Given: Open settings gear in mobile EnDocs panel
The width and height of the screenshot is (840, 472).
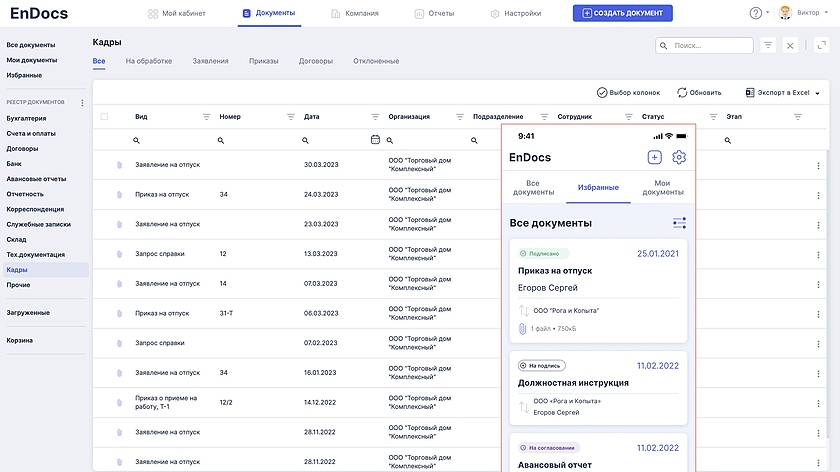Looking at the screenshot, I should [x=679, y=157].
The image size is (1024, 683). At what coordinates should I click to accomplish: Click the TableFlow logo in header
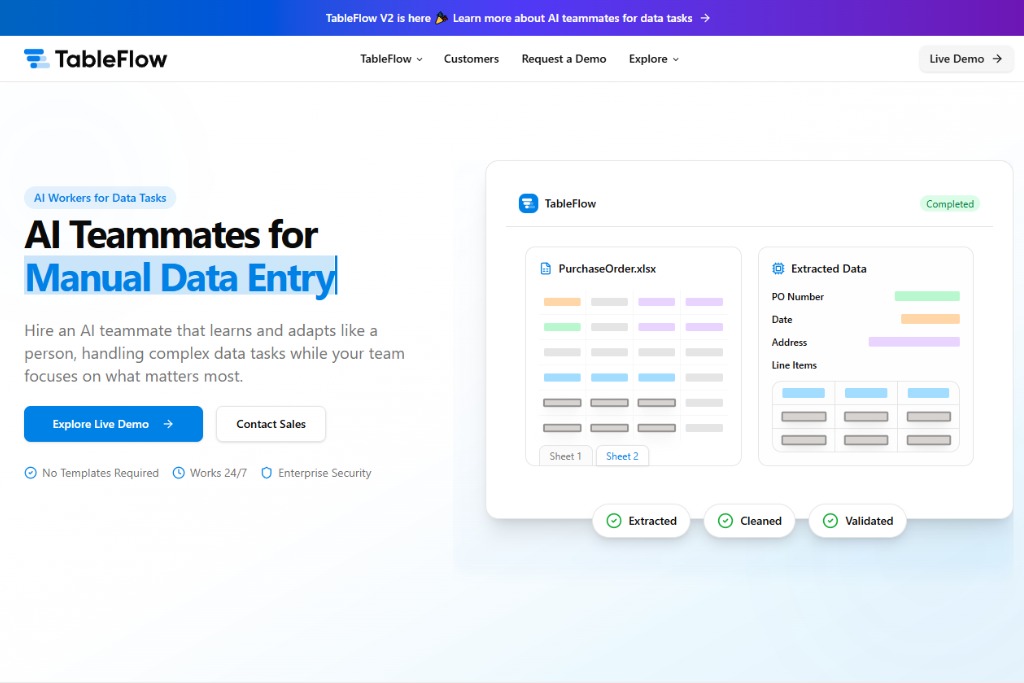(96, 59)
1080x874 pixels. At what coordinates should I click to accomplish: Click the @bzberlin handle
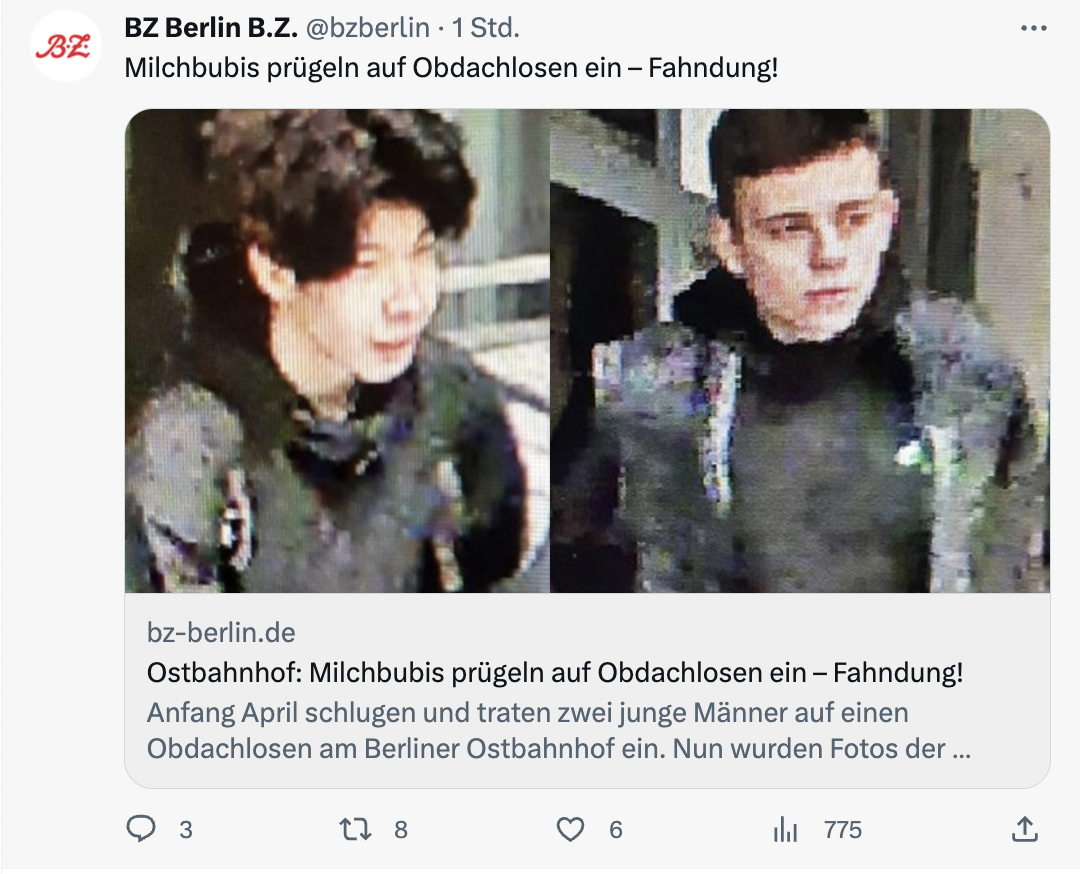[x=367, y=28]
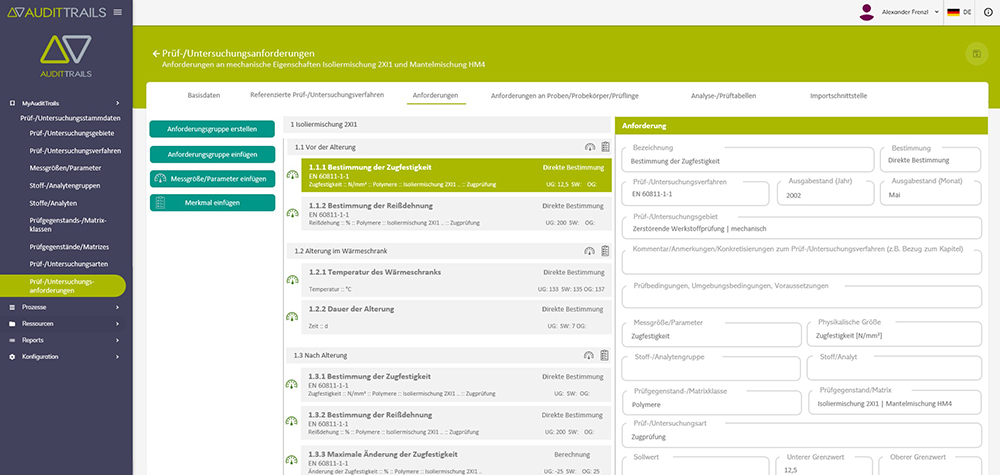Click gauge icon in 1.1 Vor der Alterung header

coord(589,147)
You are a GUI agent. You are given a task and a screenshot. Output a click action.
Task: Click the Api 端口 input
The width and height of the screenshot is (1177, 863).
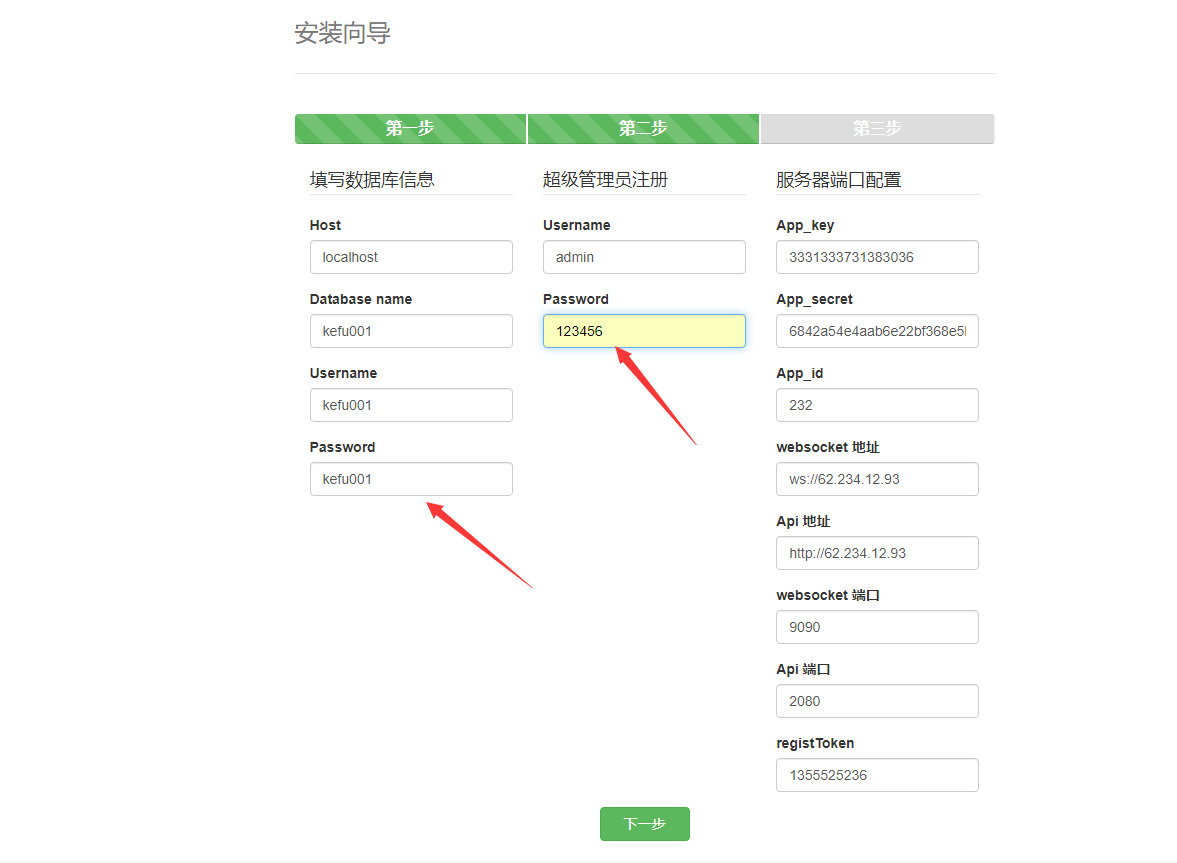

+ + + + + + +

**WHAT YOU SHOULD DO:** The expected output is an exact retyping of the lines from the line with "The image size" through the last line of the data, with both ends kept and the pictures dropped.

**EXERCISE SOLUTION:**
The image size is (1024, 683). At what coordinates should I click to accomplish: Click the TableFlow logo in header
(96, 59)
1080x874 pixels. At what coordinates should I click to accomplish: Click the @bzberlin handle
[x=367, y=28]
Click gauge icon in 1.1 Vor der Alterung header

coord(589,147)
You are a GUI agent. You are given a task and a screenshot. Output a click action.
Task: Click the Api 端口 input
The width and height of the screenshot is (1177, 863).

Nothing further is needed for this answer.